Problem details:
Each record should be set down again so that it matches the original exactly.
Supplied data START
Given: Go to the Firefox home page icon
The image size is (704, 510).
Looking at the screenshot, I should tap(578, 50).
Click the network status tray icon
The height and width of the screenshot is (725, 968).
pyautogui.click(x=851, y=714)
Supplied data END
Reply to the task:
Given: Go to the Firefox home page icon
The image size is (704, 510).
Looking at the screenshot, I should tap(578, 50).
Click the network status tray icon
The height and width of the screenshot is (725, 968).
pyautogui.click(x=851, y=714)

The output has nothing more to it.